La sátira conjetural de Orwell, después de más de 50 años, sigue mostrando ribetes alarmantes indudablemente parecidos a los perfiles políticos de nuestro mundo. En este caso, la mediática, el 4to poder, sustituye al Estado, convirtiéndose en el vocero auténtico de la sociedad idéntica a sí misma, en “la fuente inobjetable”. Es la paradoja lúgubre de un Estado Imperial mediático superpoderoso y corrupto hasta en el lenguaje, en el que incluso la mentira resulta imposible. No por irrelevante sino por totalizante. Y a esa figura llamada ciudadano, no le queda más participación que la ironía y el sentido del humor, ante la asfixiante cumbre del asco exhibido como actualidad. Cuando el diálogo en el discurso político da paso al control de los medios, desaparece el ciudadano y no hay verdaderas prácticas de opinión. El consenso cede sin resistencia su lugar simbólico de expresión a la vox populi, a la voz de la llamada “sociedad civil” legitimada por las prácticas mediáticas. Es bueno anotar ahora que los medios masivos y los partidos tradicionales sólo controlan la opinión que producen, Que a veces, sus contenidos son absorbidos sin consecuencias por el tejido social, o devueltos en forma invertida, y que la información nada controla: «a no ser el precario equilibrio del criterio de realidad».Pero lo cierto es que presenciamos una creciente desafiliación del pueblo de los rituales legitimadores del orden mediático. Esto significa extrañamiento y desconfianza a favor de expresiones arbitrarias y confusas. El desencantamiento weberiano ha tocado la legitimidad del medio y toda relación política con él queda reducida al éxtasis estático. Nadie dentro de sus consumidores clientes cree en los valores que difunden, pero apelan a ellos en el momento crítico. Por eso existe en reducidos sectores sociales reaccionarios una suerte de ofrenda total y de derroche de energía en la dirección de un medio-partido, llámese globovisión, de un aparato que los tele-dirija, ese es el afán del esperpento opositor venezolano que ve en el Imperio las fórmulas políticas de su quehacer, su caja de herramientas, sus prácticas y costumbre, es decir cómo replicar el poder bélico del aparato mediático del imperio.

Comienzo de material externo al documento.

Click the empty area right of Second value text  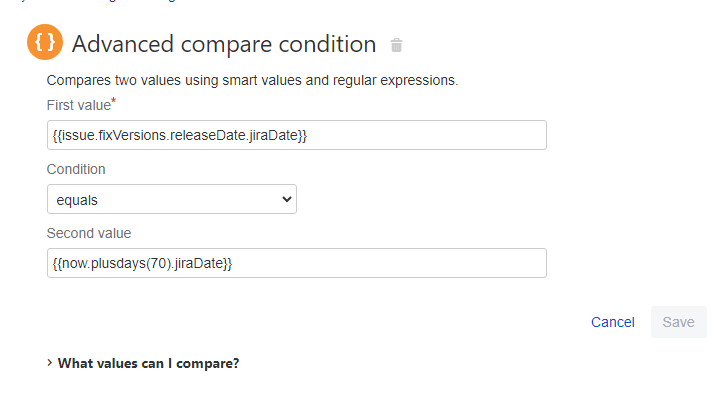coord(389,263)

Cuando los imperativos sistémicos de conservación sustituyen a los mecanismos consensuales, la violencia es el límite: «Surgen entonces mecanismos de integración sistémica, subsistemas especializados que garanticen la legitimación, no ya mediante procesos dialógicos tendientes al consenso, sino mediante sistemas generalizados de manipulación mediática». Así mismo, predican las tesis neoliberales sobre la democracia, que asumen lo político como un territorio del dulce comercio donde el mercado es un bien universal y único árbitro regulador de toda actividad, así como un centro de elaboración de los enunciados válidos para a la acción social.
Esto comporta el desplazamiento de numerosos contingentes humanos que desde ahora vivirán en los márgenes del modelo mediático, pero a la vez el movimiento cada vez más acentuado de la lógica del mercado y el dinero por parte del aparato comunicacional: El incremento de la complejidad sistémica, que también supone racionalización, marcha en sentido del monopolio de la acción social por el mercado, control de la acción social en virtud de medios como el poder político y el dinero, independientemente del diálogo. Esa es su lógica. Con este movimiento se configuran grupos humanos autocomprensivos de su papel como élites, que asumen que son la sociedad, que son su única mediación posible y que el Estado Imperial es su lugar natural, por lo que, privatizado por la representación, no es lugar donde caben los ciudadanos. Así Norteamérica expande su dictadura militar mediática, a través de un pacto llamado MUD o fango.